'Oz The Great And Powerful' Review: A Sam Raimi Movie Wrapped Inside A Disney Movie

Oz the Great and Powerful, Sam Raimi's first Disney film, is oddly two-faced. Here we have a director who made his name with low budget horror, who became a household name when he infused the superhero genre with his do-it-yourself, energetic visual style. And then there's Oz, a massive film that gives Raimi the most toys he's ever had to play with, but also the commitment to make a movie that's fun for all ages. The result is a Sam Raimi movie wrapped up tightly in a Disney package. And the Raimi elements are willing themselves out.

There's not a frame of Oz The Great and Powerful that doesn't bear Raimi's mark. The production design, the camera moves, the pulpy performances, everything screams his name. I mean, the movie is basically Army of Darkness, right? (Normal guy lands in magical land, is forced to go on quest to save that land.) But just when you see that kinetic, signature style starting to unleash, the story forces the film back into its Disney shell to play to the masses. We're left with a film that's entertaining, a little scarier than you'd expect, but extremely inconsistent.
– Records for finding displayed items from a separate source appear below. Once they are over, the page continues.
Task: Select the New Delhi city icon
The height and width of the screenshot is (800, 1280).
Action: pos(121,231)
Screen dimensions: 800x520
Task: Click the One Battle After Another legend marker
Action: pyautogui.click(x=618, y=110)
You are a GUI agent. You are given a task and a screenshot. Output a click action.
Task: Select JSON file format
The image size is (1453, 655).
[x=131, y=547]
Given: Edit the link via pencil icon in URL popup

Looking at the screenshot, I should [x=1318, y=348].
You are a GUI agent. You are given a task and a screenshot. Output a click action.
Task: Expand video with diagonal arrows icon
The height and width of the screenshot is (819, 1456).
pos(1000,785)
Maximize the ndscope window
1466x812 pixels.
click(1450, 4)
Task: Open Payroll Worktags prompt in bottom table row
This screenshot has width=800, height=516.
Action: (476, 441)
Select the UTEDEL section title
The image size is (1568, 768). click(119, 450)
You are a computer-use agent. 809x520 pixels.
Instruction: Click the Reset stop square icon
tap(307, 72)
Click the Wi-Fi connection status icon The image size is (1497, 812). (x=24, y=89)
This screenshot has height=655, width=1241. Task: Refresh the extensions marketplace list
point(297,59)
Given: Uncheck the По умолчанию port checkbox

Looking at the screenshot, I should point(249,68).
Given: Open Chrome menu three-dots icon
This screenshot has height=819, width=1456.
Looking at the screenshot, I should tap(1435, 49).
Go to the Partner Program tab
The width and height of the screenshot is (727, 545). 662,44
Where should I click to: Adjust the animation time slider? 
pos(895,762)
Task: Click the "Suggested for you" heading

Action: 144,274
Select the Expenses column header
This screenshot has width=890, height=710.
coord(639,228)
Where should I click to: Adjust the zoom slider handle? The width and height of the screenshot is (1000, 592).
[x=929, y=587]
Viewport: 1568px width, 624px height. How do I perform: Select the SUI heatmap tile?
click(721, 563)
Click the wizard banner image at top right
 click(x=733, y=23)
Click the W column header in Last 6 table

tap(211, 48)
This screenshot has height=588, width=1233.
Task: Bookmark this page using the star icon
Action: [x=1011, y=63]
Much like the 1939 Wizard of Oz, Raimi's Oz the Great and Powerful starts in black and white and transitions to color. That's the first of many tributes this film will pay to the '39 masterpiece and the way the screenplay, by Mitchell Kapner and David Lindsay-Abaire, can do that while also telling a canonized prequel is one of this film's many charms.

James Franco stars as Oz, a traveling circus magician whisked away in a tornado to the land of Oz. There, he meets three witches, Gilnda, Evanora and Theodora played by Michelle Williams, Rachel Weisz and Mila Kunis. They explain a prophecy about a wizard named Oz who would come and save the land from the Wicked Witch.

Franco's performance is very much like the film itself. At times it's elevated to something wonderful, but most of the time it's very straightforward. As for the three actresses, each has a blast with their role, particularly Weisz, but even their fun gets slightly bogged down by hokey dialogue.

The best bits of the film are when Sam Raimi is playing with his $200 million budget like he's making another Evil Dead movie. There are first person sequences, crazy vines jumping out at the viewer, impossible digital camera moves sweeping across vast lands. These things will bring a huge smile to the face not only of Raimi fans, but most movie fans.

Then the film will dodge into some long exposition, a crazy song, or a character introduction that feels slightly out of place and the momentum Raimi was building slows down. Over and over, the highs and the lows come. Thankfully the lows are never that low and the highs are pretty fantastic. It all builds up to both an exciting and surprising climax that beautifully balances the history of the franchise while also adding to it. Sam Raimi's Oz the Great and Powerful never quite fires on all cylinders, but it hums along at a speed that's steady enough you'll be happy you took the ride.